**Task requirements**
Going from the line that contains "Viewport: 1024px width, 803px height." through the last line of the records, set down each line again exactly, both included, with pictures left out.

**Dataset content**
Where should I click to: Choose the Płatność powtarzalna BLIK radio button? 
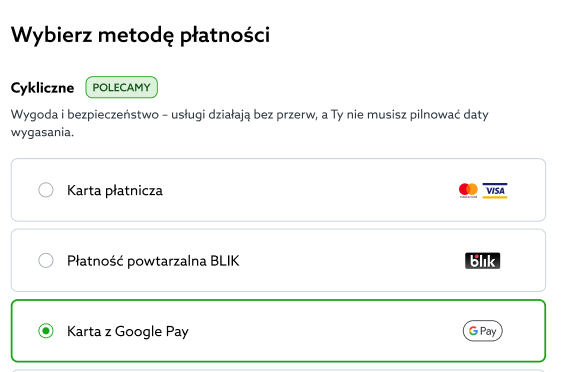[x=46, y=260]
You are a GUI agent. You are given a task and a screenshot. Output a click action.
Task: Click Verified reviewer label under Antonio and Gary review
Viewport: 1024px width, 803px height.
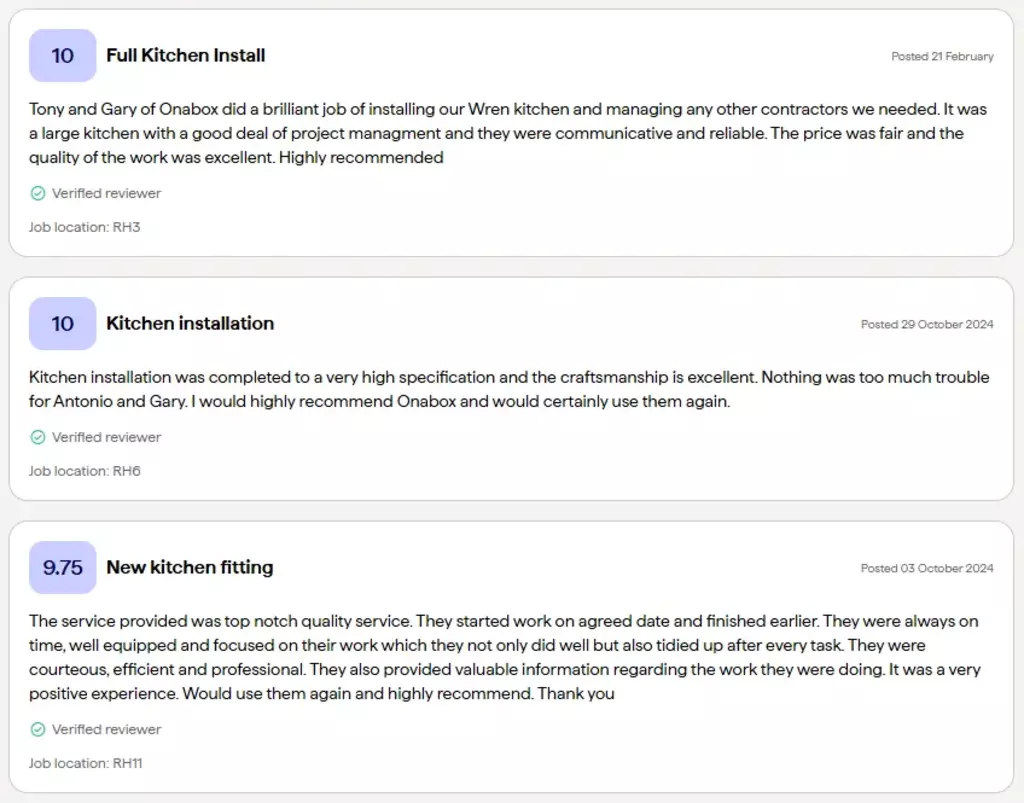(106, 437)
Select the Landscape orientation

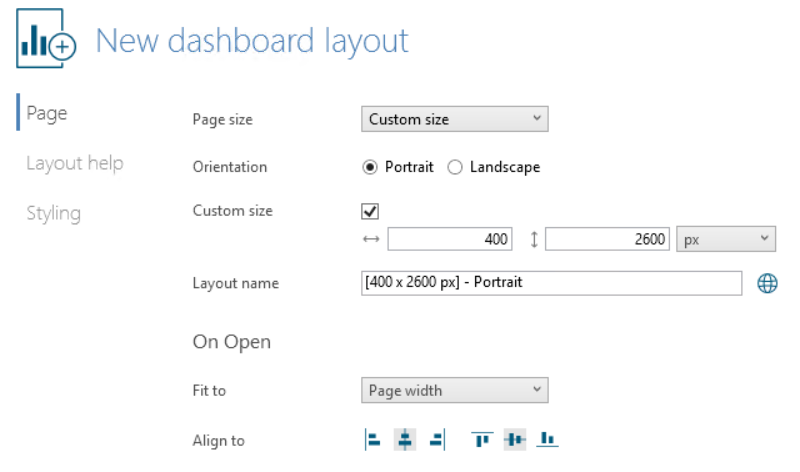point(493,167)
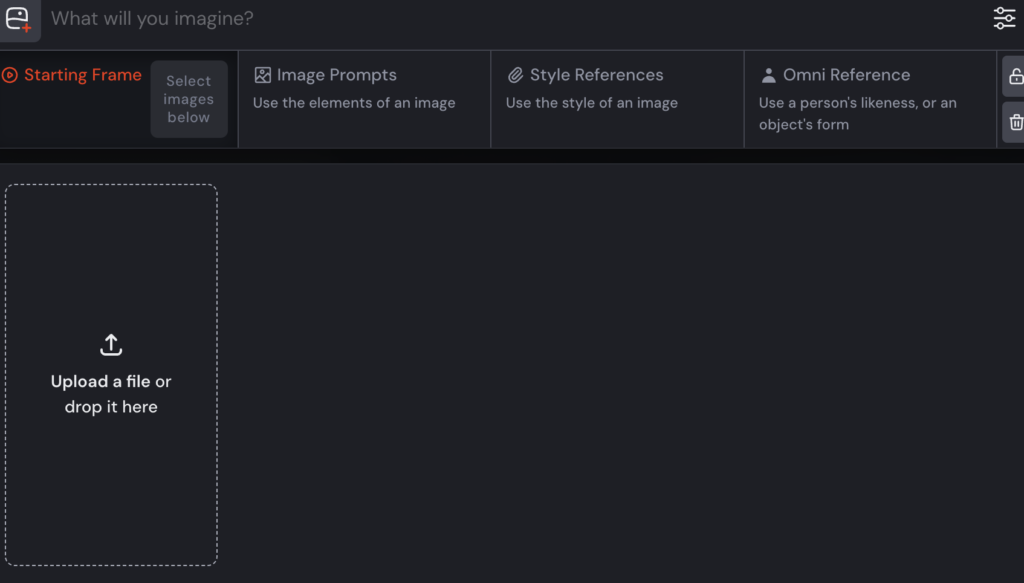Click the add-image icon beside the prompt
The width and height of the screenshot is (1024, 583).
click(x=18, y=19)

**Solution to this task**
Viewport: 1024px width, 803px height.
(106, 437)
Select the Landscape orientation

point(493,167)
Click the add-image icon beside the prompt
The width and height of the screenshot is (1024, 583).
click(x=18, y=19)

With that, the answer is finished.